Black Cultures and Activism in the United States

(ENL625) -  Σταματίνα Δημακοπούλου

Περιγραφή Μαθήματος

We are committed to the idea that study is what you do with other people. It’s talking and walking around with other people, working, dancing, suffering, some irreducible convergence of all three, held under the name of speculative practice. The notion of a rehearsal—being in a kind of workshop, playing in a band, in a jam session, or old men sitting on a porch, or people working together in a factory—there are these various modes of activity. The point of calling it “study” is to mark that the incessant and irreversible intellectuality of these activities is already present.

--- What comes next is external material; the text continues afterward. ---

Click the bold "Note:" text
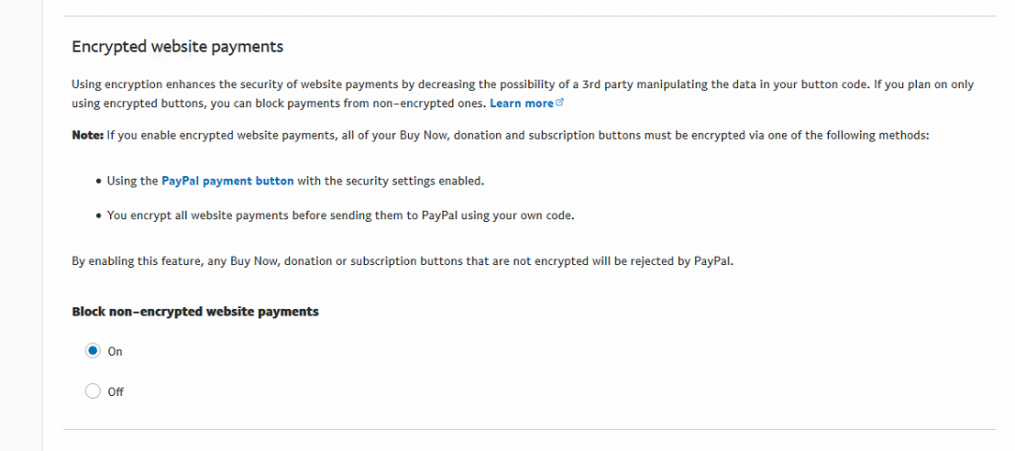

Fred Moten and Stefano Harney, The Undercommons

 

The course maps how activist thinkers, poets, and artists approached a black African American consciousness, its histories and expression, from the early 20th century to the present day. Through a focus on a range of forms, spanning political speeches, manifestos, poems, music and the visual arts, we will explore how cultural production at large intersects with activism and visions of social change. We will begin with the origins and the formation of the New Negro Renaissance in Harlem; we will discuss networks and the dissemination of the cultural production of Harlem and we will focus on the paradoxes and blindspots of the promotion of racial uplift, and the prevalent affirmative rhetoric of the leading figures of the movement. We will move onto the entanglement of race, class and gender through literary representations of New Negro Women, and explore the troubled political alliances with the Marxist Left through the trajectory of Langston Hughes.

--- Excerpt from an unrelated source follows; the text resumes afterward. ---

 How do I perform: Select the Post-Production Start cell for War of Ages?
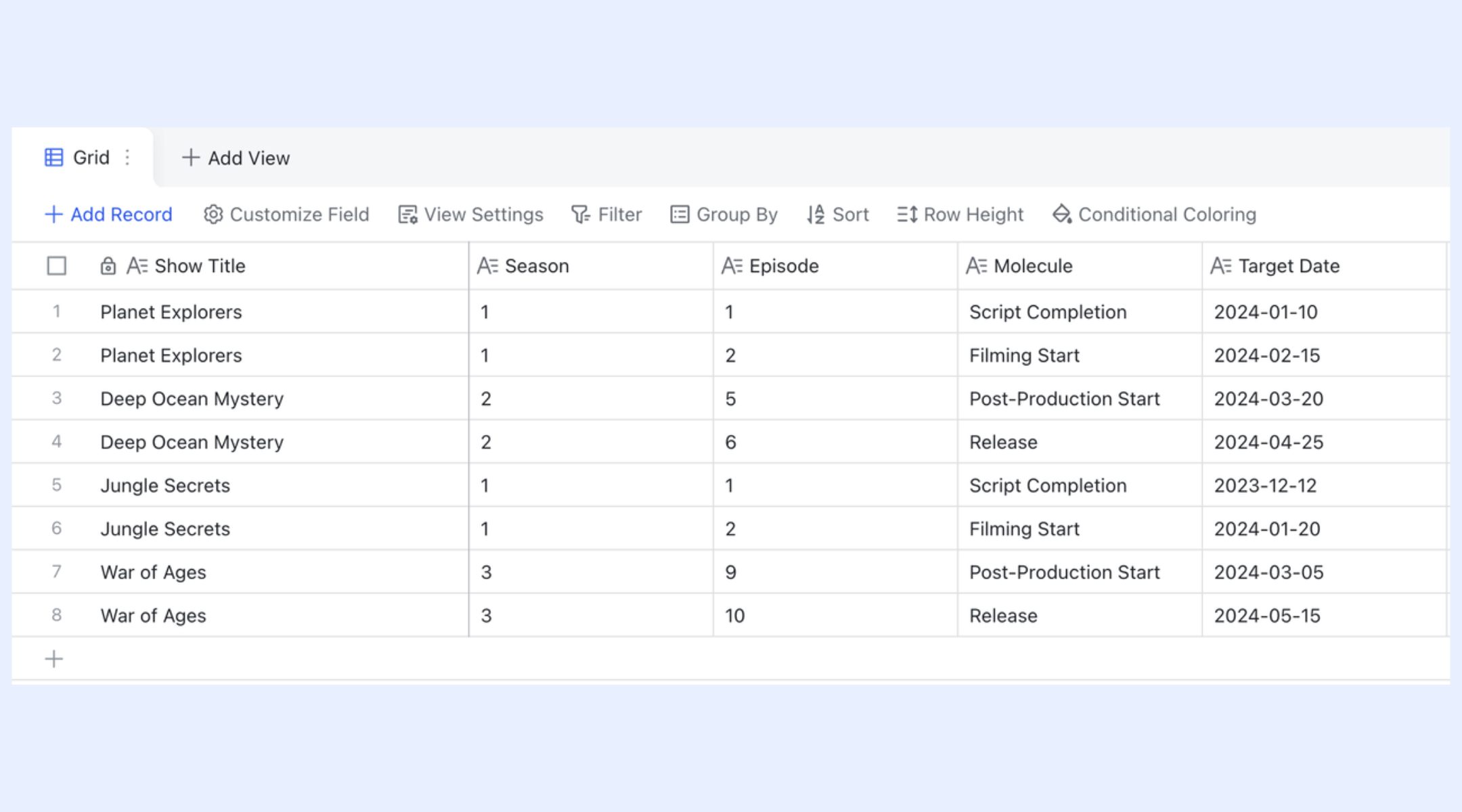click(x=1080, y=572)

We will then examine how literature remains a form of protest after the New Deal, specifically in the writing of Richard Wright and James Baldwin, and how these writers paved the way for the political alliances that emerged in the Civil Rights era as the Black Power movement was gaining momentum. We will focus on how figures like Amiri Baraka and Sonia Sanchez, Jazz musicians like Max Roach and Abbie Lincoln, artists that were brought together in AfriCobra, embraced Black Power and engaged in their work the complex co-articulations of race and racism, gender, sexuality, cultural self-determination, the activist imperative, and formal experimentation. Throughout the course, we will discuss how an art form and/or cultural practice is conceived as a form of resistance and active intervention, as is the case with black feminist abolitionism, how a cultural practitioner becomes an ally to a political and cultural vision, whether embracing a political cause may or may not compromise experimentation, and in the case of hip hop, how artists navigate fame, oppositionality and co-option.

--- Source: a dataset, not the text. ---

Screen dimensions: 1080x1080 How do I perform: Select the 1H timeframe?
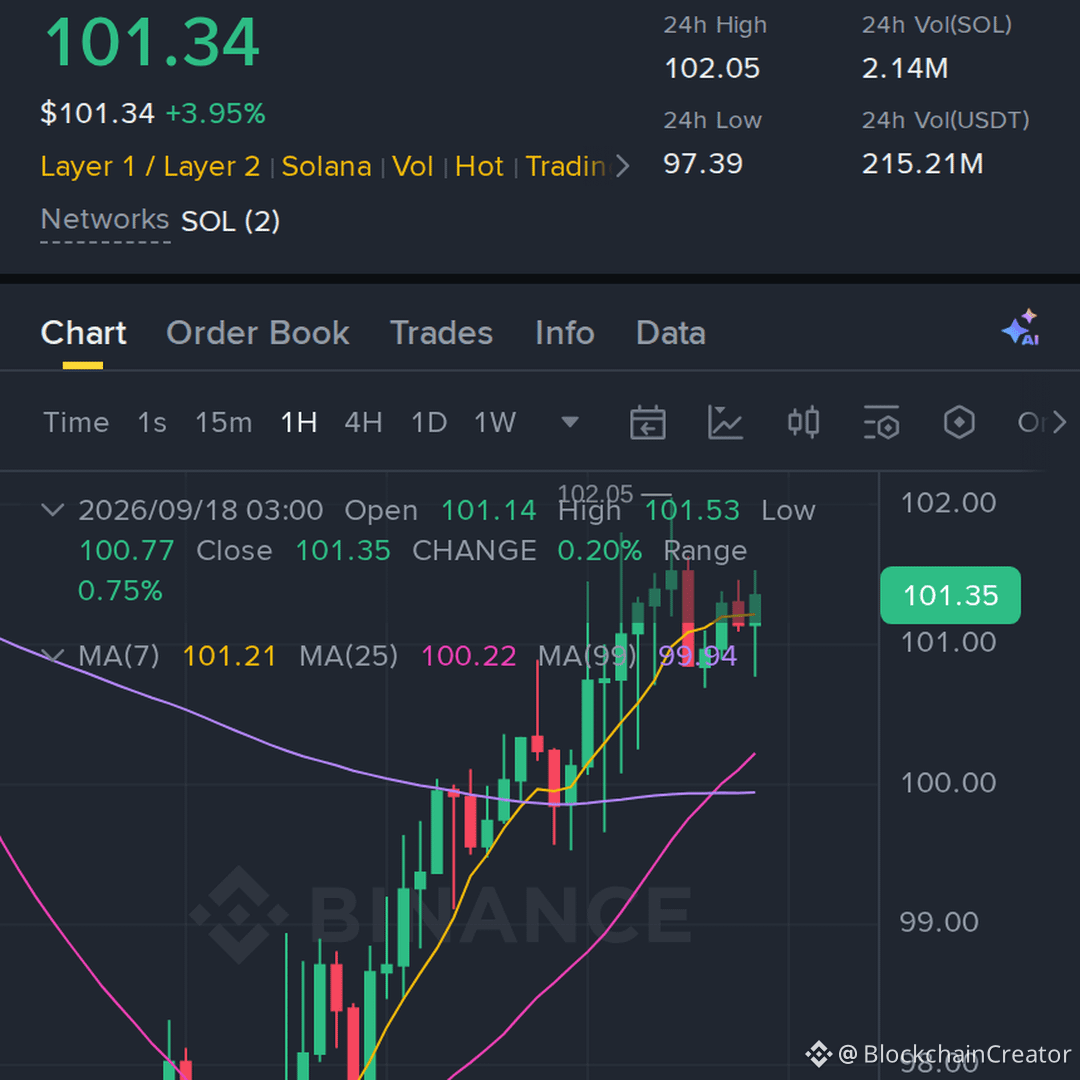[299, 422]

It is essential that you familiarise yourselves with materials and related documentation before each class and that you study recommended secondary resources and handouts in advance of each session. You also need to become familiar with the richness of African American culture and tradition in order to approach critically the materials that we will study; you can access numerous links and resources on the e-class. All seminar material can be accessed on the eclass.

Learning Outcomes:

In this course you will cultivate

  • a nuanced understanding of important shifts and developments in African American cultural production
  • a nuanced sense of how any cultural form is related to its context
  • your skills for critical analysis of a variety of cultural forms
  • evaluate key debates in the studied fields
  • appraise the relevance of Black American history and culture to debates on the role and forms of creative activism in the present day
  • advance your skills in critical appraisal of secondary sources, academic and non-academic criticism
  • produce independent arguments and advance your research, and critical writing skills

 

Assessment and Mark Breakdown (ATTENDING STUDENTS):

Mid-term Exam 1 and Revision (25%) [Week 7]

Essay /Individual Project (30%) (1.500 words) [submission date TBC]

Class Participation and Group Work (20%)

Mid-term Exam 2 (25%)

In the mid-term examinations you will be given a critical prompt and excerpts from the studied texts are expected to build an argument in an appropriate academic register and critical vocabulary. In your argument there should be evidence that you have studied the recommended secondary sources. 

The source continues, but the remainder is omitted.